Henüz üç aylık bir Sağlık Bakanımız var. Bunun bir ayı sağlık sorunlarıyla geçmiş. Daha hasta yatağından kalkamadan sağlık patladı. Beklenen kaos başladı ve ortalık yangın yerine döndü. Süren bir mahkeme süreci, işten atılan doktor, istifa eden doktorlar, kaosu fırsat bilip nemalanmaya çalışanlar, grevler ve sağlıkta istenmeyecek her şey...
Yangını söndürmek için verilen hazırlıksız apar topar demeçler ve her demecin ayrı patlaması...
Elbette ki sağlıktaki 30 yıllık bir sistemsizlikten söz ediyoruz. Gelinen süreci bu Bakan hazırlamadı. Geldiği gün kucağında saatli bombayı buldu ve bomba her gün başka bir yerden ara vermeden patlamaya başladı. Dediğim gibi süreç beklenilendi. Sürpriz değildi. Biz Kıbrıs Türk Tabipleri Birliği’nin de sürekli uyarılarını yaptığımız sorunlardı.
PARTİ POLİTİKALARI NEREDE?..
Evet, bu süreci şimdiki Bakan hazırlamadı, ama partilerin sorunları yakından takip eden milletvekilleri olmaz mı?
Sağlık, eğitim gibi çok teknik ve son zamanlarda dibe vurmuş sorunlarımız olan insan yaşamının en önemli konularında, hükümette olan ya da hükümete girmeye hazırlanan partilerin bir gölge bakanı olmaz mı? Sağlık komiteleri, eski bakanları ve müşavirleri ve en önemlisi parti politikaları olmaz mı?

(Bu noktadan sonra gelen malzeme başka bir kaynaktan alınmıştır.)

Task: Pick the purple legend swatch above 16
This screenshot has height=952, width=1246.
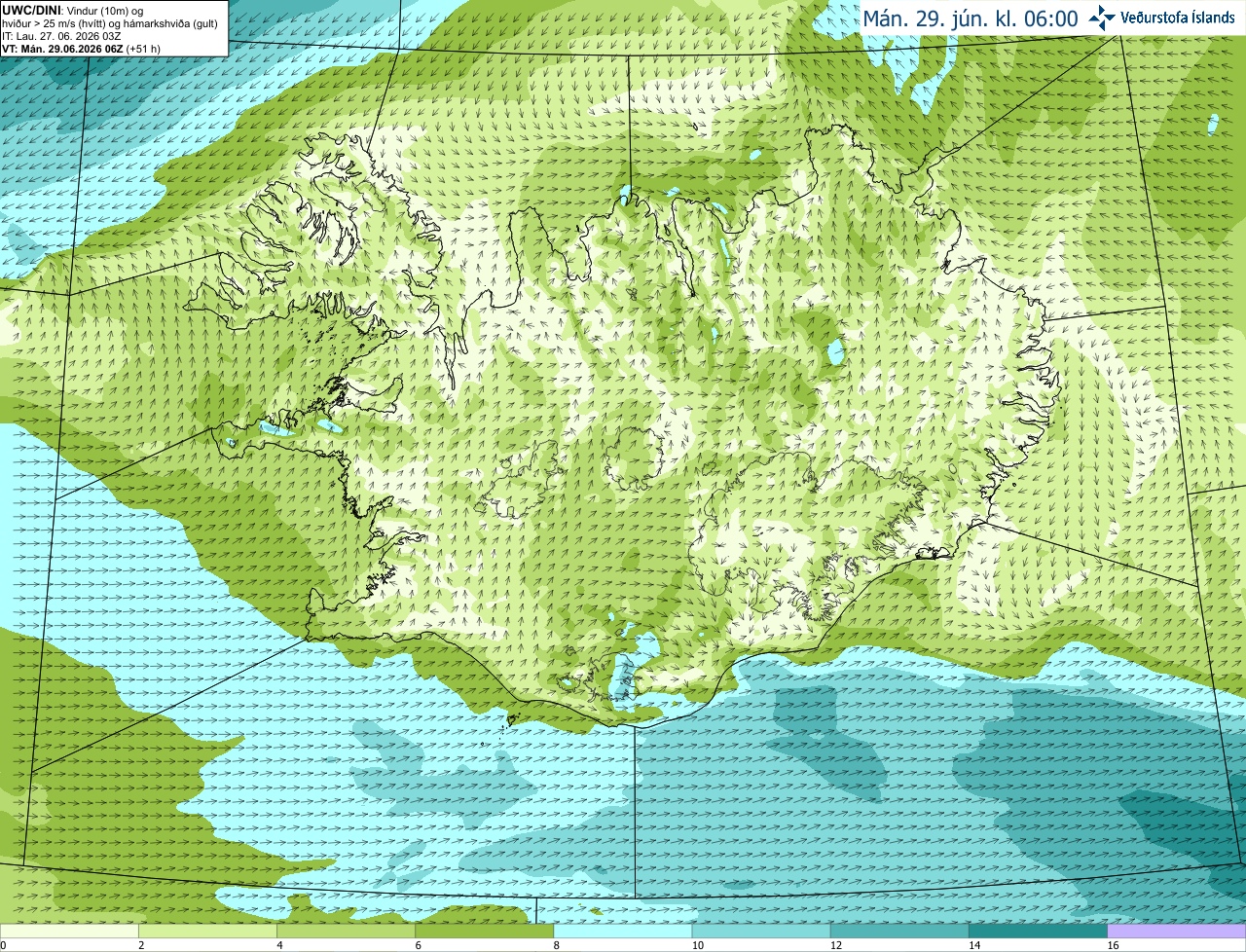Action: pyautogui.click(x=1177, y=932)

Bu ülkede sağlıkla ilgili şuralar yapıldı. İki yıl önce çok geniş kapsamlı bir Çalıştay yapıldı. Yol haritası çizildi. İki yıl görev yapan bundan önceki Bakan yol haritasına uymaya çalışsa da, kararsız tutumu, ya da hükümetin iradesiz tavrı nedeniyle sağlığa sistem getirmek adına maalesef pek bir yol alınamadı. Hep Genel Sağlık Sigortası temelinde bir sağlık sisteminden söz edildi. Ama mevcut sorunları çözmek ya da belirlenen yol haritasında en azından yol kat etmek adına ortaya irade konulamadı.
BAKANIN DEDİKLERİ…
Şimdi yeni Bakan günübirlik krizleri yatıştırmak adına demeçler veriyor. “Bir süre yasaya uymayacağız, kimseyi şikâyet etmeyeceğiz” diyor. Nasıl yani? Yürütmenin öyle bir yasal hakkı var mı? Neden “acilen düğmeye bastık hekimlerimizi yasal statüye kavuşturmak için hukukçuları ve hükümetin ilgili paydaşlarını çağırdık sorunu çözeceğiz...” demiyor. Bekliyorum bakalım Sayın Bakanın bu demecine devletin önemli bir diğer bacağı olan yargı ne diyecek? Baro, Anayasa Mahkemesi, Cumhurbaşkanı... Hayret değil mi? Herkes sessiz, kimse bir şey demiyor.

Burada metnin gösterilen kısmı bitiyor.